-- BEGIN RECORDS FOR THE EXERCISE --
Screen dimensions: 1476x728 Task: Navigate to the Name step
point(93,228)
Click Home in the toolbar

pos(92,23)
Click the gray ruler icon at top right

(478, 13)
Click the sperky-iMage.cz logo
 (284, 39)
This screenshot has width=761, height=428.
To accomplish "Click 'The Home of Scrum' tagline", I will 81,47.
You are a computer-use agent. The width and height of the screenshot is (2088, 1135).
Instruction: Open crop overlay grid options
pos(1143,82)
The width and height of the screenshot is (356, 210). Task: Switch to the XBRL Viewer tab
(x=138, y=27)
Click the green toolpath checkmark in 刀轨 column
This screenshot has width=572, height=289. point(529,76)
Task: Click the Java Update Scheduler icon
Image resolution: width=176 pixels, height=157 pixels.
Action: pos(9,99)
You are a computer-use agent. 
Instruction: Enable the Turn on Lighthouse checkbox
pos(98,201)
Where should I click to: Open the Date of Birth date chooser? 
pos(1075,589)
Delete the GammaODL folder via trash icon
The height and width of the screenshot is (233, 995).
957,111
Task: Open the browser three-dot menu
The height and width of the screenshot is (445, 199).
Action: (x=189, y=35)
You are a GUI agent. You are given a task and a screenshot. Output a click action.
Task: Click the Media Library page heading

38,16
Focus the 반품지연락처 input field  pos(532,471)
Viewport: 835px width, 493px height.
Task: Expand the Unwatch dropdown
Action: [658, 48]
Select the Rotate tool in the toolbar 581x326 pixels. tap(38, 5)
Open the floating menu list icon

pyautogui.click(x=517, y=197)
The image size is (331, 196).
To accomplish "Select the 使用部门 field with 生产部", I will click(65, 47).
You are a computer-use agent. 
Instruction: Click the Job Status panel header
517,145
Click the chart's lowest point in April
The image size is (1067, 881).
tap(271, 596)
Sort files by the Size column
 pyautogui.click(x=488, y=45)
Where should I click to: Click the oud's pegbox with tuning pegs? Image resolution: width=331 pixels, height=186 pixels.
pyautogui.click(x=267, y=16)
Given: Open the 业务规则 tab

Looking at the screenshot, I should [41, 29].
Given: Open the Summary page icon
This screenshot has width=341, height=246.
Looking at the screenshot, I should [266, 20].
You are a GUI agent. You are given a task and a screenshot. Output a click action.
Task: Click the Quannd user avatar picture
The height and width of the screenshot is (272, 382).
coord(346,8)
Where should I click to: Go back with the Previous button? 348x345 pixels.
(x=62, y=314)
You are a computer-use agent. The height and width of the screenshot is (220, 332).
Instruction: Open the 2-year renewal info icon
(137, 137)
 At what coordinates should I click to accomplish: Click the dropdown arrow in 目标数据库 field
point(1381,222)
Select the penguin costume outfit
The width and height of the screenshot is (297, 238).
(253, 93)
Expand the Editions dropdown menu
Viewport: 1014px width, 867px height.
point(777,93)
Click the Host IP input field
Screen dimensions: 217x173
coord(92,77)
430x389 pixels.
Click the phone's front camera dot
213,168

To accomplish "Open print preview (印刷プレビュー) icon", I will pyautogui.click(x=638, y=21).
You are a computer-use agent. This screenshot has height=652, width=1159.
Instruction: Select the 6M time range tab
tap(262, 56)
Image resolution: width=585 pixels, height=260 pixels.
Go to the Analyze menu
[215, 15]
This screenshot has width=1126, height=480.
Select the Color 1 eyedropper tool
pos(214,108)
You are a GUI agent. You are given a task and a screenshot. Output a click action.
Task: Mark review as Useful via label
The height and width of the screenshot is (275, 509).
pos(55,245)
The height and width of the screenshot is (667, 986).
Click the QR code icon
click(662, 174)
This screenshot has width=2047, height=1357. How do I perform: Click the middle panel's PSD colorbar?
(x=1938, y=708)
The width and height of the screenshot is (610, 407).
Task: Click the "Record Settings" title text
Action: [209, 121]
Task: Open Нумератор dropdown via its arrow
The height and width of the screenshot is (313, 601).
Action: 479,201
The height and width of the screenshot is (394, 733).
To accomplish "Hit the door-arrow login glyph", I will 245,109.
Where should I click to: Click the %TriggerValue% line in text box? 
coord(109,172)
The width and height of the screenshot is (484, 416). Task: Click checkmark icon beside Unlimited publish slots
-- END RECORDS FOR THE EXERCISE --
→ **TASK DETAILS**:
Give every line of the listing above as a JSON list of strings, one string per line, omitting blank lines.

→ **SOLUTION TO THIS EXERCISE**:
[
  "Screen dimensions: 1476x728 Task: Navigate to the Name step",
  "point(93,228)",
  "Click Home in the toolbar",
  "pos(92,23)",
  "Click the gray ruler icon at top right",
  "(478, 13)",
  "Click the sperky-iMage.cz logo",
  " (284, 39)",
  "This screenshot has width=761, height=428.",
  "To accomplish \"Click 'The Home of Scrum' tagline\", I will 81,47.",
  "You are a computer-use agent. The width and height of the screenshot is (2088, 1135).",
  "Instruction: Open crop overlay grid options",
  "pos(1143,82)",
  "The width and height of the screenshot is (356, 210). Task: Switch to the XBRL Viewer tab",
  "(x=138, y=27)",
  "Click the green toolpath checkmark in 刀轨 column",
  "This screenshot has width=572, height=289. point(529,76)",
  "Task: Click the Java Update Scheduler icon",
  "Image resolution: width=176 pixels, height=157 pixels.",
  "Action: pos(9,99)",
  "You are a computer-use agent. ",
  "Instruction: Enable the Turn on Lighthouse checkbox",
  "pos(98,201)",
  "Where should I click to: Open the Date of Birth date chooser? ",
  "pos(1075,589)",
  "Delete the GammaODL folder via trash icon",
  "The height and width of the screenshot is (233, 995).",
  "957,111",
  "Task: Open the browser three-dot menu",
  "The height and width of the screenshot is (445, 199).",
  "Action: (x=189, y=35)",
  "You are a GUI agent. You are given a task and a screenshot. Output a click action.",
  "Task: Click the Media Library page heading",
  "38,16",
  "Focus the 반품지연락처 input field  pos(532,471)",
  "Viewport: 835px width, 493px height.",
  "Task: Expand the Unwatch dropdown",
  "Action: [658, 48]",
  "Select the Rotate tool in the toolbar 581x326 pixels. tap(38, 5)",
  "Open the floating menu list icon",
  "pyautogui.click(x=517, y=197)",
  "The image size is (331, 196).",
  "To accomplish \"Select the 使用部门 field with 生产部\", I will click(65, 47).",
  "You are a computer-use agent. ",
  "Instruction: Click the Job Status panel header",
  "517,145",
  "Click the chart's lowest point in April",
  "The image size is (1067, 881).",
  "tap(271, 596)",
  "Sort files by the Size column",
  " pyautogui.click(x=488, y=45)",
  "Where should I click to: Click the oud's pegbox with tuning pegs? Image resolution: width=331 pixels, height=186 pixels.",
  "pyautogui.click(x=267, y=16)",
  "Given: Open the 业务规则 tab",
  "Looking at the screenshot, I should [41, 29].",
  "Given: Open the Summary page icon",
  "This screenshot has width=341, height=246.",
  "Looking at the screenshot, I should [266, 20].",
  "You are a GUI agent. You are given a task and a screenshot. Output a click action.",
  "Task: Click the Quannd user avatar picture",
  "The height and width of the screenshot is (272, 382).",
  "coord(346,8)",
  "Where should I click to: Go back with the Previous button? 348x345 pixels.",
  "(x=62, y=314)",
  "You are a computer-use agent. The height and width of the screenshot is (220, 332).",
  "Instruction: Open the 2-year renewal info icon",
  "(137, 137)",
  " At what coordinates should I click to accomplish: Click the dropdown arrow in 目标数据库 field",
  "point(1381,222)",
  "Select the penguin costume outfit",
  "The width and height of the screenshot is (297, 238).",
  "(253, 93)",
  "Expand the Editions dropdown menu",
  "Viewport: 1014px width, 867px height.",
  "point(777,93)",
  "Click the Host IP input field",
  "Screen dimensions: 217x173",
  "coord(92,77)",
  "430x389 pixels.",
  "Click the phone's front camera dot",
  "213,168",
  "To accomplish \"Open print preview (印刷プレビュー) icon\", I will pyautogui.click(x=638, y=21).",
  "You are a computer-use agent. This screenshot has height=652, width=1159.",
  "Instruction: Select the 6M time range tab",
  "tap(262, 56)",
  "Image resolution: width=585 pixels, height=260 pixels.",
  "Go to the Analyze menu",
  "[215, 15]",
  "This screenshot has width=1126, height=480.",
  "Select the Color 1 eyedropper tool",
  "pos(214,108)",
  "You are a GUI agent. You are given a task and a screenshot. Output a click action.",
  "Task: Mark review as Useful via label",
  "The height and width of the screenshot is (275, 509).",
  "pos(55,245)",
  "The height and width of the screenshot is (667, 986).",
  "Click the QR code icon",
  "click(662, 174)",
  "This screenshot has width=2047, height=1357. How do I perform: Click the middle panel's PSD colorbar?",
  "(x=1938, y=708)",
  "The width and height of the screenshot is (610, 407).",
  "Task: Click the \"Record Settings\" title text",
  "Action: [209, 121]",
  "Task: Open Нумератор dropdown via its arrow",
  "The height and width of the screenshot is (313, 601).",
  "Action: 479,201",
  "The height and width of the screenshot is (394, 733).",
  "To accomplish \"Hit the door-arrow login glyph\", I will 245,109.",
  "Where should I click to: Click the %TriggerValue% line in text box? ",
  "coord(109,172)",
  "The width and height of the screenshot is (484, 416). Task: Click checkmark icon beside Unlimited publish slots"
]